Copy the data word for word, from the line containing "Task: Click the 02:16 time for question 5" down through the last line, including both ends. Leave the pictures out.

============

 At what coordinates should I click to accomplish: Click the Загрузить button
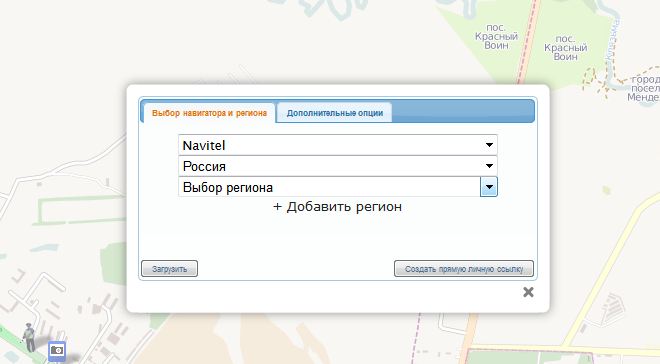click(x=169, y=268)
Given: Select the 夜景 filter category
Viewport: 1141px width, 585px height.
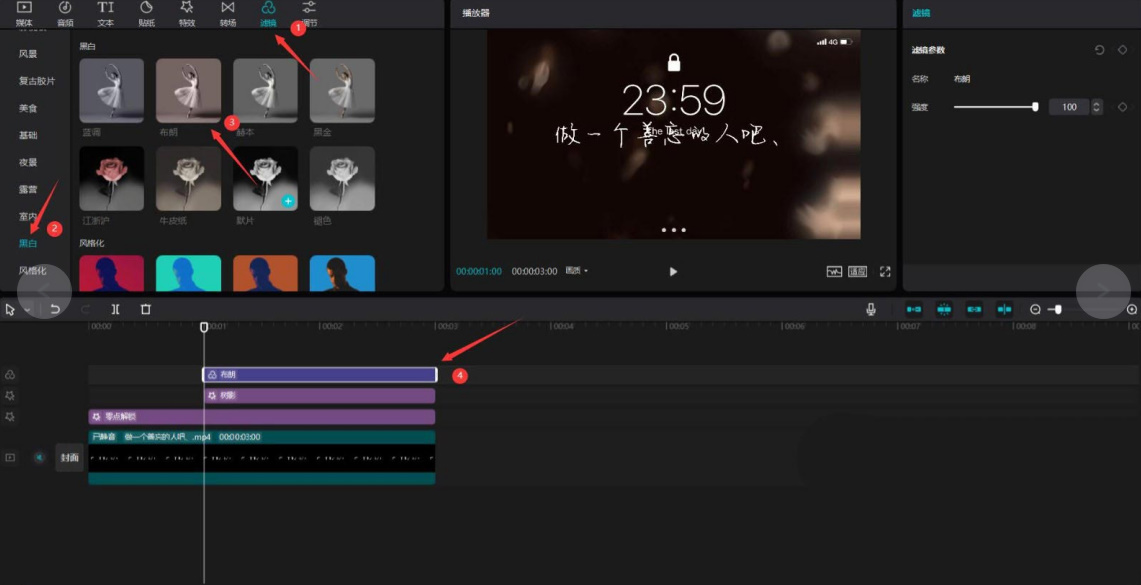Looking at the screenshot, I should tap(28, 162).
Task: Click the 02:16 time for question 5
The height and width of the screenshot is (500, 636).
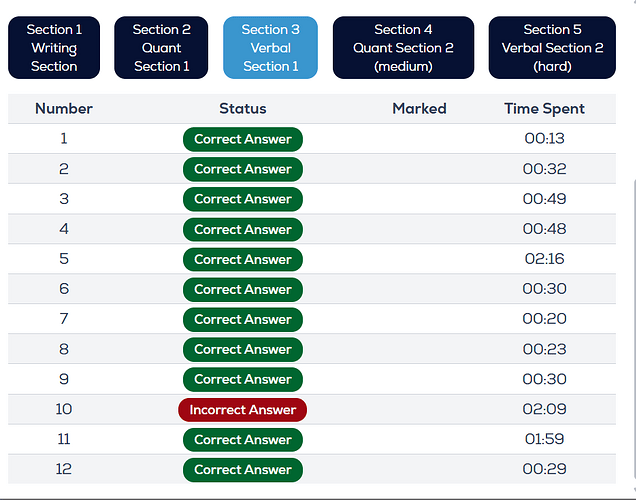Action: 544,259
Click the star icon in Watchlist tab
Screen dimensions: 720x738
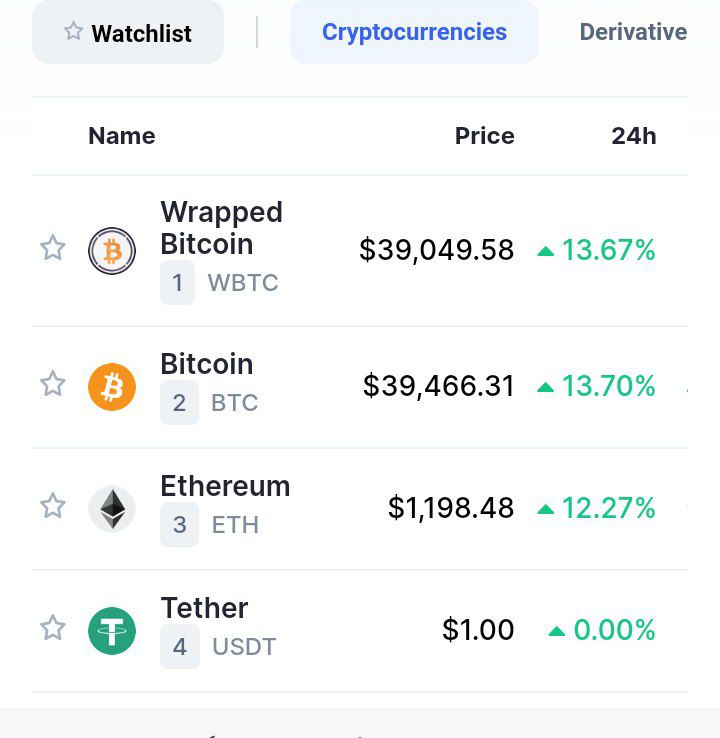point(73,31)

============

## EXERCISE SOLUTION
Task: Click the 02:16 time for question 5
The height and width of the screenshot is (500, 636).
Action: 544,259
Click the star icon in Watchlist tab
Screen dimensions: 720x738
point(73,31)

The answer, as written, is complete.